S109P7 – Voices of the martyrs: Philip

Jn. 1:43-46

The following day Jesus wanted to go to Galilee, and He found Philip and said to him, “Follow Me.”  Now Philip was from Bethsaida, the city of Andrew and Peter.  Philip found Nathanael and said to him, “We have found Him of whom Moses in the law, and also the prophets, wrote—Jesus of Nazareth, the son of Joseph.”  And Nathanael said to him, “Can anything good come out of Nazareth?”  Philip said to him, “Come and see.”

I will never tire of telling the story of the two angels who cornered me at a backyard barbecue and started my journey toward the Savior.  I look back at the man I was on that day, and I see that he was incredibly hardened.  These young ladies, who I had not seen much since finishing high school many years earlier, were way too excited to talk to me about church and God.  It was a very foreign conversation to me, and I was pretty uncomfortable throughout it all.  What I remember is that I could not be convinced of any facts or any of their knowledge about this God of theirs.  Their response was to invite me to come meet him, and that encounter would change everything.

I wonder whether Philip expected the response that he received from Nathanael when he told Nathanael the town from which Jesus came.  Nazareth had a reputation, and it was not a good one.  Philip certainly would have known about it, but that did not seem to affect his perspective on the Messiah.  I am sure that he had heard much not only about Nazareth but also about Jesus himself, but those whisperings, those opinions and rumors, were not what drove Philip in his faith.  He had met Jesus, and that was his proof.  His answer to Nathanael was not only a challenge but also a declaration of confidence in the man he called Lord.  No matter what had been said about Jesus, good or bad, Philip’s faith was founded on the teacher he had encountered. 

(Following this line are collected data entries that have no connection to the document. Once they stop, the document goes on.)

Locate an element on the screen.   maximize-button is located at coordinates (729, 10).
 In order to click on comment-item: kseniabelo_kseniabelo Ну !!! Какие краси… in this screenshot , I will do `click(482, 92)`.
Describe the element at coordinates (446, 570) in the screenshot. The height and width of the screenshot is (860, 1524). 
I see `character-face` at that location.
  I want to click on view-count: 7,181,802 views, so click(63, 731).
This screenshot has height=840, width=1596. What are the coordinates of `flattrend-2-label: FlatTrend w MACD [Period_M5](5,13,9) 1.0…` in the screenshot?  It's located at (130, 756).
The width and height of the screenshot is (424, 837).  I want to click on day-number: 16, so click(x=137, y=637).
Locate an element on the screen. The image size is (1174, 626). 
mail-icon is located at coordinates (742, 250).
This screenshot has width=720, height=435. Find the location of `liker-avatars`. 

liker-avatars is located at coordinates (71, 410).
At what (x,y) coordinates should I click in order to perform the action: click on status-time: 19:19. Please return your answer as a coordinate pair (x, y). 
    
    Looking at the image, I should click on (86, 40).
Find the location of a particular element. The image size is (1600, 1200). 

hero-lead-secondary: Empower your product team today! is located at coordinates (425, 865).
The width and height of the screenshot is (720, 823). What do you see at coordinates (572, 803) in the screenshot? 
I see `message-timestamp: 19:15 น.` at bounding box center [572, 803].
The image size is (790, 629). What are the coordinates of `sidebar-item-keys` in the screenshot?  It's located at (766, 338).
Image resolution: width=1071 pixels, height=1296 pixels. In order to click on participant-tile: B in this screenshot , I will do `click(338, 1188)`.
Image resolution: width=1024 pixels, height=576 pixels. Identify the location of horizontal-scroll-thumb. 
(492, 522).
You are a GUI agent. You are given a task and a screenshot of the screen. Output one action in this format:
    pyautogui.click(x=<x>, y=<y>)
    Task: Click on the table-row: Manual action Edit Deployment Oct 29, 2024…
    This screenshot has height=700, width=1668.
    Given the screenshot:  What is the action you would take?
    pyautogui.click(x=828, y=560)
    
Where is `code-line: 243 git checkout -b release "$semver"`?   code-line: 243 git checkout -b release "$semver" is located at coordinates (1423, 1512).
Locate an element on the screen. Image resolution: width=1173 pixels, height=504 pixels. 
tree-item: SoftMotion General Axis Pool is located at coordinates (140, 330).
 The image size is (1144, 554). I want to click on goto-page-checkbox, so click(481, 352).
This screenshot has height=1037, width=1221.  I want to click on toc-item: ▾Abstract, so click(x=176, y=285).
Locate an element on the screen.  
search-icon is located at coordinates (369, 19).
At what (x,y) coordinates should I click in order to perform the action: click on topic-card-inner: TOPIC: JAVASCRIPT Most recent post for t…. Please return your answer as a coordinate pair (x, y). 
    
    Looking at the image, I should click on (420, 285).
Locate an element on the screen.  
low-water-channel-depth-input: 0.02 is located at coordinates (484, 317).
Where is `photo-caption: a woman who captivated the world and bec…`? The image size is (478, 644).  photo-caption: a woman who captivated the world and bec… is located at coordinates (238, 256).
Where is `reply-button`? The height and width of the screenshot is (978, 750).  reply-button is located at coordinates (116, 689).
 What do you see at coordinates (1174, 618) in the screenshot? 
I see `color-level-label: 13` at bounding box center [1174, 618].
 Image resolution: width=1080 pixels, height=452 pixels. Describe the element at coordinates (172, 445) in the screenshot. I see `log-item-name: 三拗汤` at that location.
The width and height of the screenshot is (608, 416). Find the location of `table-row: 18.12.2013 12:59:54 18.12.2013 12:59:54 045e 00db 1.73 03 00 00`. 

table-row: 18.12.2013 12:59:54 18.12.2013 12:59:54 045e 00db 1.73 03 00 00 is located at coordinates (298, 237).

Records of tradition tell us that Philip was crucified upside down.  He certainly would have been tempted to deny his faith to escape such a torturous death.  He might have been asked to reconsider whether Jesus was really the Son of God, whether He really performed miracles, whether He really had risen from the dead.  I imagine Philip answering with the same confidence and excitement that he showed to Nathanael, the confidence of someone who had met Jesus and known that he had encountered the real deal.  Father, give us the confidence of Philip to trust in our experience with your Son as a showing of who He is, causing us to invite others to meet him, too.